The Take-Home Assignment
The take-home assignment is the cornerstone of the Apptio technical evaluation. Rather than testing obscure algorithmic trivia, this exercise tests your day-to-day competence.
You will be evaluated on your coding hygiene, your approach to data quality, and your ability to answer business questions using your analysis. Strong performance means submitting clean, well-documented code and providing clear, logical answers to any accompanying short-answer questions.
Be ready to go over:
- Data Cleaning and Wrangling – Handling missing values, standardizing formats, and merging disparate datasets.
- Exploratory Data Analysis (EDA) – Identifying trends, outliers, and distributions within the provided data.
- Short-Answer Business Questions – Translating your analytical findings into plain-English business recommendations.
- Documentation – Writing clear assumptions.

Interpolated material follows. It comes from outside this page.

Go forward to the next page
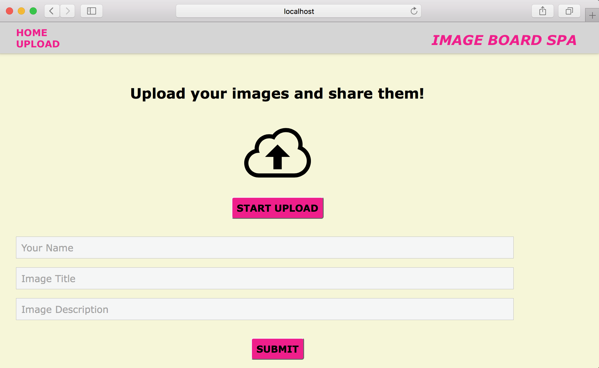Image resolution: width=599 pixels, height=368 pixels. (68, 11)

The prompts can sometimes be intentionally or unintentionally vague; documenting why you made certain choices is crucial.
Example questions or scenarios:
- "Given this raw dataset of cloud usage metrics, clean the data and identify the top three areas of anomalous spending."

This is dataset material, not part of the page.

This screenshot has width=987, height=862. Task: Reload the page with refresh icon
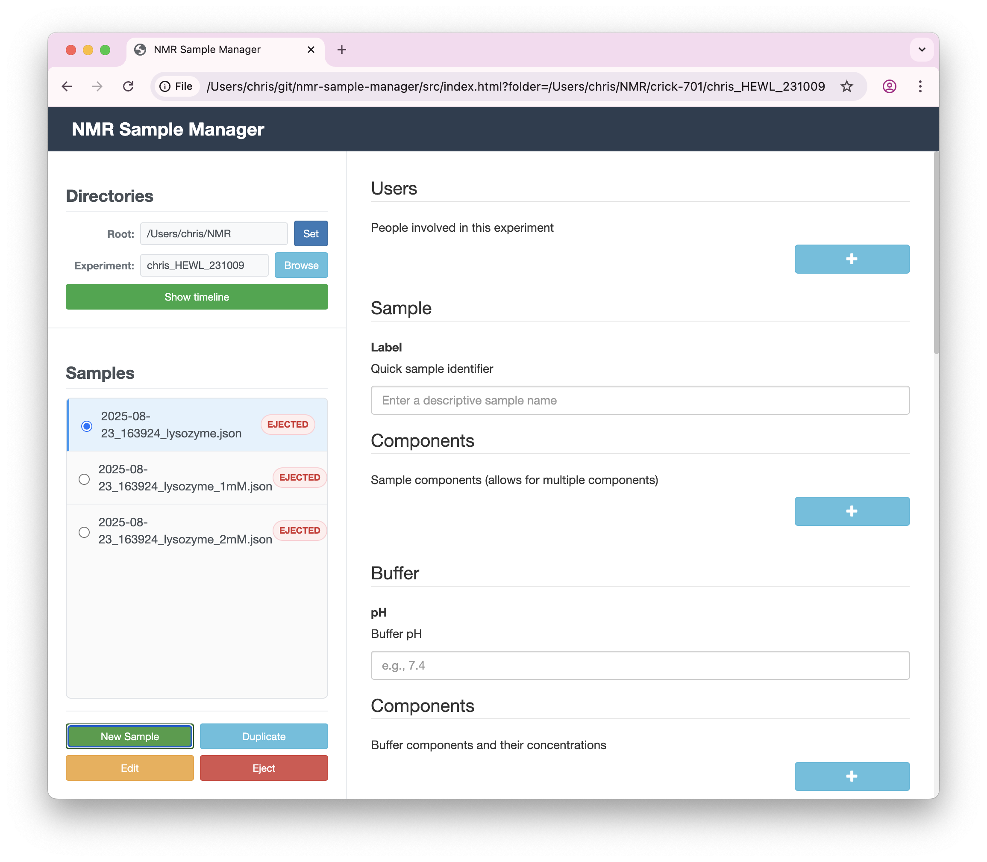coord(128,87)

- "Explain the assumptions you made when handling the missing values in column X."
- "Write a short summary of your findings as if you were presenting them to a non-technical product manager."

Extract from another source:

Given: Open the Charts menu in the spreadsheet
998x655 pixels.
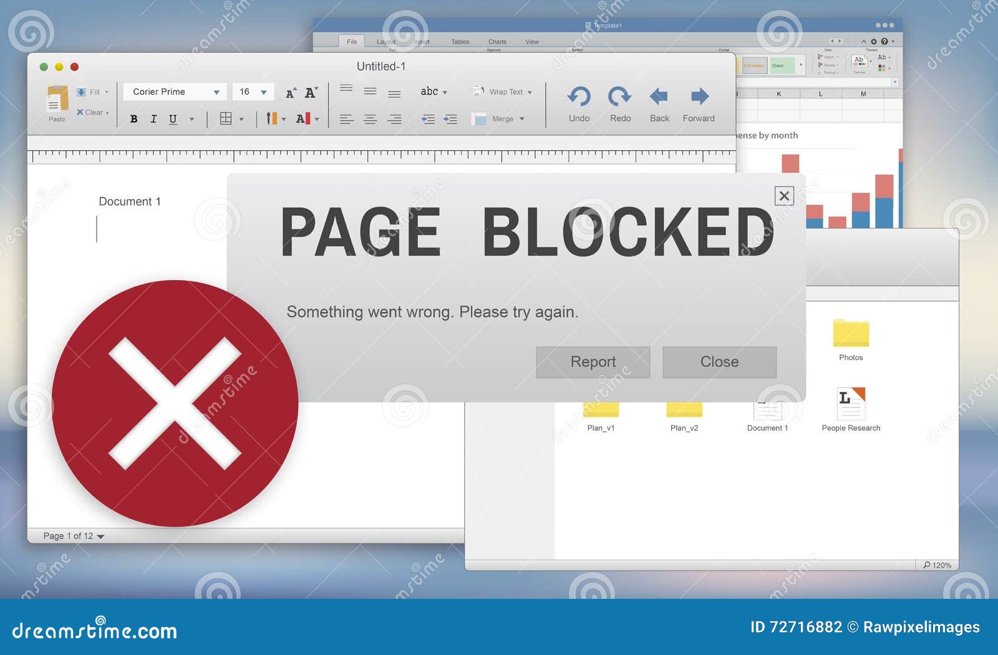Looking at the screenshot, I should coord(497,41).
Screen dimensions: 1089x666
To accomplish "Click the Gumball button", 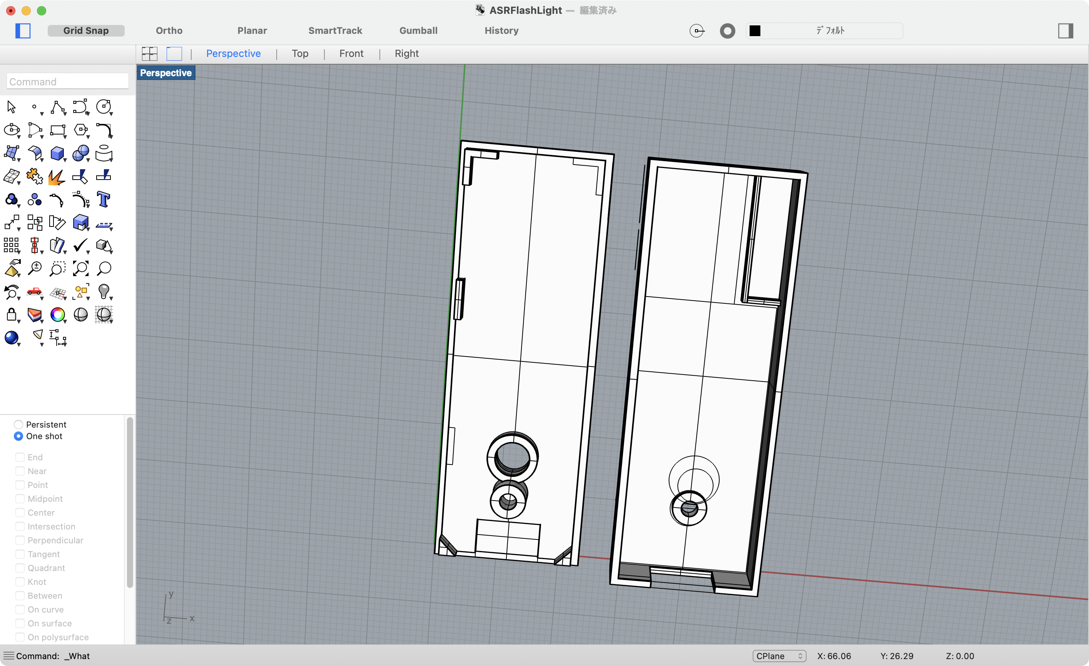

Technical Assignment Review
During the first round of your virtual onsite, you will meet with a technical peer to defend and discuss your take-home submission.
This area matters because it proves you actually understand the code you wrote and can accept constructive feedback. Strong performance looks like confidently explaining your methodology, acknowledging alternative approaches, and demonstrating a deep understanding of the underlying data structures.
Be ready to go over:
- Methodology Defense – Explaining why you chose a specific data imputation method or modeling technique.
- Code Optimization – Discussing how your solution would scale if the dataset were 100x larger.
- Alternative Approaches – Exploring what you would have done differently if you had more time or different constraints.
Example questions or scenarios:
- "Walk me through your data cleaning process. Why did you choose to drop these specific outliers?"
- "How would your approach change if this data were streaming in real-time rather than provided in a static CSV?"
- "I noticed you used [Method A] for this short-answer question. Did you consider [Method B]?"
Business Problem Solving and Management Fit
The final rounds of the process are typically conducted by team leads and hiring managers.
These rounds evaluate your strategic thinking, culture fit, and ability to drive business outcomes. Strong candidates will shift their mindset from "how to build the model" to "why this model matters to the business."
Be ready to go over:
- Product and Domain Sense – Understanding Apptio’s core business (IT cost optimization, FinOps) and how data science fits into it.
- Stakeholder Management – Navigating disagreements with engineering or product teams.
- Impact Measurement – Defining success metrics for data science projects.
Example questions or scenarios:
- "Tell me about a time you had to convince a skeptical stakeholder to trust your data model."
- "If we wanted to build a new feature to predict next month's AWS billing costs for a client, how would you structure that project?"
- "Describe a past project where your analysis directly led to a change in business strategy."